Continuous Integration¶
GitHub Actions¶
Tests run automatically on:
- Pull requests to main and dev branches
- Pushes to main and dev branches
- Scheduled runs (daily)
Test Matrix¶
Tests run on multiple environments: - Python versions: 3.11, 3.12 - Operating systems: Ubuntu, macOS, Windows - Dependencies: Latest and pinned versions
Coverage Requirements¶
- Minimum coverage: 80%
- Coverage reporting: codecov.io
- Coverage enforcement: CI fails if coverage drops
Debugging Tests¶
Running Specific Tests¶
# Debug specific test with verbose output
poetry run pytest -v -s tfbpmodeling/tests/test_interface.py::test_specific_function
# Run with debugger
poetry run pytest --pdb tfbpmodeling/tests/test_interface.py::test_specific_function
# Run last failed tests
poetry run pytest --lf
Test Data Inspection¶
def test_debug_data_inspection(sample_data_files):
\"\"\"Template for debugging test data.\"\"\"
response_df = pd.read_csv(sample_data_files['response'], index_col=0)
predictor_df = pd.read_csv(sample_data_files['predictors'], index_col=0)
print(f"Response shape: {response_df.shape}")
print(f"Predictor shape: {predictor_df.shape}")
print(f"Response columns: {response_df.columns.tolist()}")
print(f"Predictor columns: {predictor_df.columns.tolist()}")

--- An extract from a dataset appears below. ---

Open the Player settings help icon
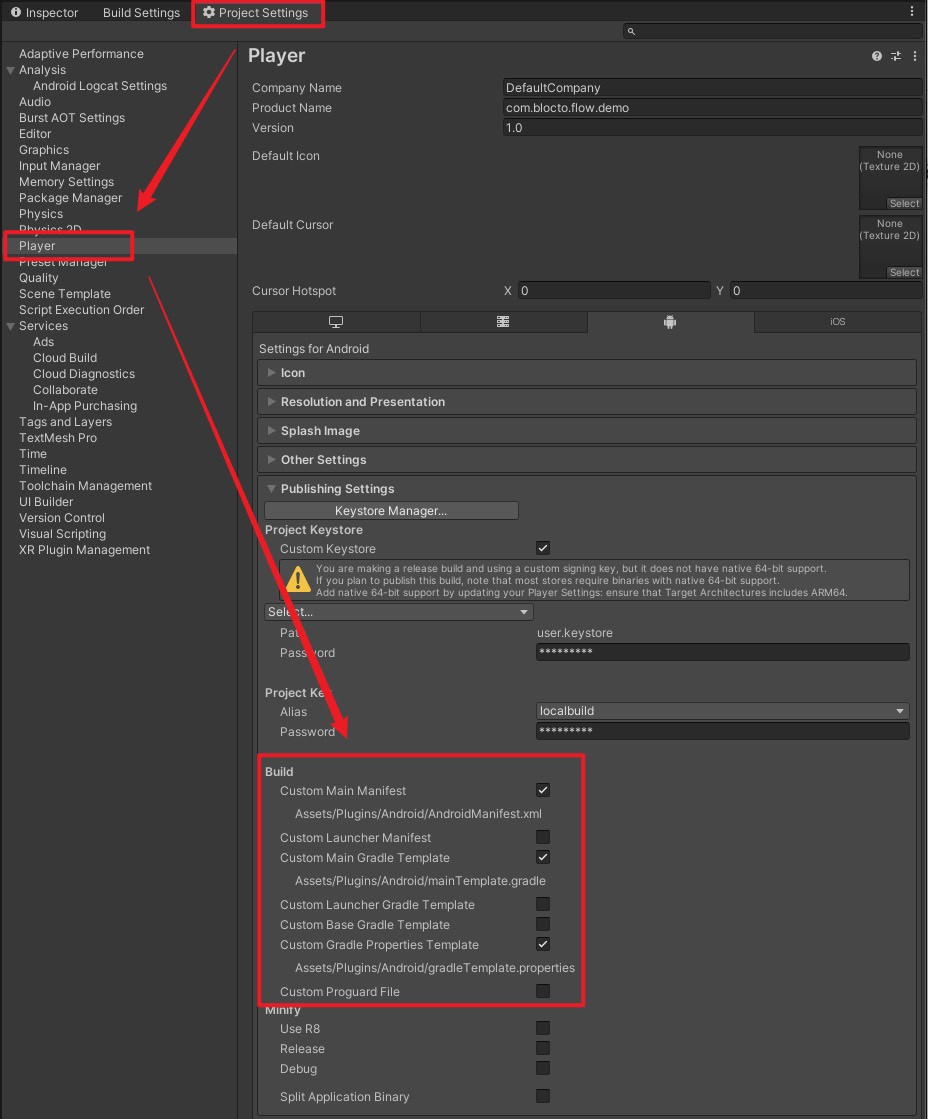 point(877,56)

# Add your debugging code here
assert False # Fail test to see output
Best Practices¶
Test Organization¶
- One concept per test: Each test should verify one specific behavior
- Clear test names: Use descriptive names that explain what is being tested
- Arrange-Act-Assert: Structure tests with clear setup, execution, and verification
- Independent tests: Tests should not depend on each other
Test Data¶
- Use fixtures: Create reusable test data with pytest fixtures
- Minimal data: Use smallest datasets that demonstrate the behavior
- Reproducible data: Use fixed seeds for random data generation
- Clean up: Use temporary directories that are automatically cleaned
Assertions¶
- Specific assertions: Use specific assertion methods (
assert_frame_equalvsassert) - Meaningful messages: Include helpful error messages in assertions
- Expected exceptions: Test error conditions with
pytest.raises - Floating point comparisons: Use appropriate tolerance for numeric comparisons
Mock and Patch¶
- External dependencies: Mock external API calls, file system operations
- Expensive operations: Mock slow computations during unit tests
- Isolation: Use mocks to isolate the unit being tested
- Verification: Assert that mocked methods were called correctly
Common Testing Patterns¶
Testing File I/O¶
def test_file_loading(tmp_path):
\"\"\"Test file loading with temporary files.\"\"\"
# Create test file
test_file = tmp_path / "test.csv"
test_data = pd.DataFrame({'col1': [1, 2, 3], 'col2': [4, 5, 6]})
test_data.to_csv(test_file, index=False)
# Test loading
result = load_data_function(str(test_file))
# Verify
pd.testing.assert_frame_equal(result, test_data)
Testing Statistical Functions¶
def test_confidence_interval_calculation():
\"\"\"Test confidence interval calculation.\"\"\"
# Known data with expected results
data = np.array([1, 2, 3, 4, 5, 6, 7, 8, 9, 10])
ci_lower, ci_upper = calculate_confidence_interval(data, confidence=95)
# Assert approximate equality for floating point
assert abs(ci_lower - 2.5) < 0.1
assert abs(ci_upper - 7.5) < 0.1
Testing Error Conditions¶
def test_invalid_input_handling():
\"\"\"Test that invalid inputs raise appropriate errors.\"\"\"
with pytest.raises(ValueError, match="must be positive"):
some_function(negative_parameter=-1)
with pytest.raises(FileNotFoundError):
load_data_function("nonexistent_file.csv")
This testing guide provides comprehensive coverage of testing practices in tfbpmodeling. Regular testing ensures code quality, prevents regressions, and facilitates confident refactoring.